* TO DO
From the text on the Hollinwell incident, list every possible cause that Ashfield District Council's initial investigations looked into.

* TEXT EXCERPT
=== Section Start ===
= Hollinwell incident =

1980 phenomenon experienced by a massed gathering

The Hollinwell incident refers to an unexplained event in July 1980 when around 300 children suffered fainting attacks, nausea and other symptoms. The incident happened at the Hollinwell Showground in Kirkby-in-Ashfield, in Nottinghamshire, England, and the exact cause has never been determined. The two leading theories relate to mass hysteria and the use of pesticides in nearby fields.

==Background==
In 1980, the Hollinwell Show, an annual event at the Hollinwell Showground near Kirkby-in-Ashfield, took place on Sunday 13 July. As part of the event the Forest League of Juvenile Jazz Bands decided to hold a charity show, creating a Junior Brass and Marching Band competition, with entrants coming from across the East Midlands. Around 500 children from 11 marching bands were in attendance, many of them brought in by coaches from up to 65 km away. With the show scheduled to begin at 9 am, many of the children were tired from their journeys and nervous about performing.

==The incident==
At around 10:30, band members began to collapse without any apparent explanation and the fainting seemed to be contagious. Children began "[falling] down like nine pins" according to one witness and soon the numbers of ailing children reached into the hundreds. Symptoms also included vomiting, sore eyes and throats, and dizziness. One girl described her symptoms: "My legs and arms felt as if they had no bones in them and I had a bad headache".

The estimated number of victims was around 300, including children, adults, and babies, and 259 people were taken to four nearby hospitals including the Queen's Medical Centre in Nottingham, with nine children kept in overnight.

A Fortean Times investigation reported that several horses were also taken ill, but admits that any link to the incident is conjecture.

==Cause==
The exact cause of the widespread illnesses is still disputed. Initial investigations by Ashfield District Council looked into a variety of possible causes, including contaminated water supplies, food poisoning, radio waves, and crop spraying of the nearby fields. The use of pesticides became the favoured explanation, with a 2003 episode of the BBC news and current affairs programme Inside Out revealing the local use of the pesticide tridemorph. Banned by the British government in 2000, tridemorph was discovered to be a harmful substance described by the World Health Organization (WHO) as "moderately hazardous". However, these investigations took place over 20 years after the event and disagree with the official findings. The official inquiry did reveal the use of Calixin, a pesticide that contains tridemorph, but it was not considered to be dangerous at the time.

The official inquiry ruled that mass hysteria was the likely cause, with the symptoms experienced by the children demonstrating some of the characteristics of such an outbreak. People present at the event were adamant that the symptoms were real and not the result of imagination or hysteria. They also expressed their frustration at never having received a satisfactory explanation. In 2003 the council had no plans to revisit the incident or reopen the inquiry.

An episode of Punt PI on BBC Radio 4, in which Steve Punt investigated the incident, was broadcast on 24 August 2013. Prior to the broadcast, radio researchers had reached out through the Mansfield local newspaper appealing for any locals to come forward at their expected visit into the area on 25 June. They also confirmed that an official report into the incident was produced but could not be traced afterwards.

This was followed by a further examination during the second episode of Mystery Map on ITV on 27 November 2013.

On the 42nd anniversary of the incident at "the Fainting Field", a BBC local radio reporter created a podcast recounting the events, and investigating what could have happened by consulting a forensic science lecturer from Nottingham Trent University, who hypothesised that different cleaning products could have been used in a temporary toilet block. When combined, these could have created chlorine gas, which can produce similar symptoms to those reported.
=== Section End ===
* GIVEN ENTRIES
=== Section Start ===
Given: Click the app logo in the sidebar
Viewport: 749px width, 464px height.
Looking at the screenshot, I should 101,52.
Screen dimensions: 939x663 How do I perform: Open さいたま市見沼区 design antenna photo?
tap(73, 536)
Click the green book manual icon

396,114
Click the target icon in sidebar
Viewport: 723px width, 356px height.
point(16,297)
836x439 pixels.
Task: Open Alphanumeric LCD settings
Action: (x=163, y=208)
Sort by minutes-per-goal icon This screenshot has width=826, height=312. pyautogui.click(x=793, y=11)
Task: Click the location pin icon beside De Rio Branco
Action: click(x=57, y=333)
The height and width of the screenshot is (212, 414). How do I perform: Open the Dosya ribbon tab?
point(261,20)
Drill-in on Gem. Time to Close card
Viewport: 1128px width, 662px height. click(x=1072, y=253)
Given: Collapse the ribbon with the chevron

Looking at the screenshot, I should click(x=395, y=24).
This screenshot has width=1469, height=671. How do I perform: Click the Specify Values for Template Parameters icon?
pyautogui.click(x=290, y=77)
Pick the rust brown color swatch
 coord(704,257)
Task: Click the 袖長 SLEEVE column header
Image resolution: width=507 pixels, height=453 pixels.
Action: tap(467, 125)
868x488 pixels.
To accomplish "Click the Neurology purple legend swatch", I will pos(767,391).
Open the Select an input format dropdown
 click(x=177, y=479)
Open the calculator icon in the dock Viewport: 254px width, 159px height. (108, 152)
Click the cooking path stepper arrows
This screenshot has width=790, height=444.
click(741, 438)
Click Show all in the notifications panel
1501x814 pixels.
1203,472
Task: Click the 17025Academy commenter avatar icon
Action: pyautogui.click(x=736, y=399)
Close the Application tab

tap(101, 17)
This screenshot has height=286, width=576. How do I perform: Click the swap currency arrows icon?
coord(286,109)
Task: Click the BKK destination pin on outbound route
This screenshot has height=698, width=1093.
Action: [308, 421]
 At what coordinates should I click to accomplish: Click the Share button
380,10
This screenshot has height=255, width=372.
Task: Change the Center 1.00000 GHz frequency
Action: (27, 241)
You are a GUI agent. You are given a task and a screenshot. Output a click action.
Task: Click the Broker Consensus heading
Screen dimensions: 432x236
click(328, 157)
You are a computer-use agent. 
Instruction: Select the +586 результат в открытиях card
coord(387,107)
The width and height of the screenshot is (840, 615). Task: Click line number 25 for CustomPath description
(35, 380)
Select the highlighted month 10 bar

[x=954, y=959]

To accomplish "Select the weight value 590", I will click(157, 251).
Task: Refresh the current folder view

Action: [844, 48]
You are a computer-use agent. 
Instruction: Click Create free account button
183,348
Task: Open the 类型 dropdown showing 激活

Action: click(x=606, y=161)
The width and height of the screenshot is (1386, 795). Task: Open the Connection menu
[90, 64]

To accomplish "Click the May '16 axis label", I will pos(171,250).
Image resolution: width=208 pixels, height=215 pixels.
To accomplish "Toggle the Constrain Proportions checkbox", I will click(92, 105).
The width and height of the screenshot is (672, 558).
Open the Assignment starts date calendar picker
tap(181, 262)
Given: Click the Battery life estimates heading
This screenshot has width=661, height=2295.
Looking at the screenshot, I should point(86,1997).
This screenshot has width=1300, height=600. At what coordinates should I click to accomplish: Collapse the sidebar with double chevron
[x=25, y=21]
=== Section End ===
* SOLUTION FOR THIS PROBLEM
- Contaminated water supplies
- Food poisoning
- Radio waves
- Crop spraying of the nearby fields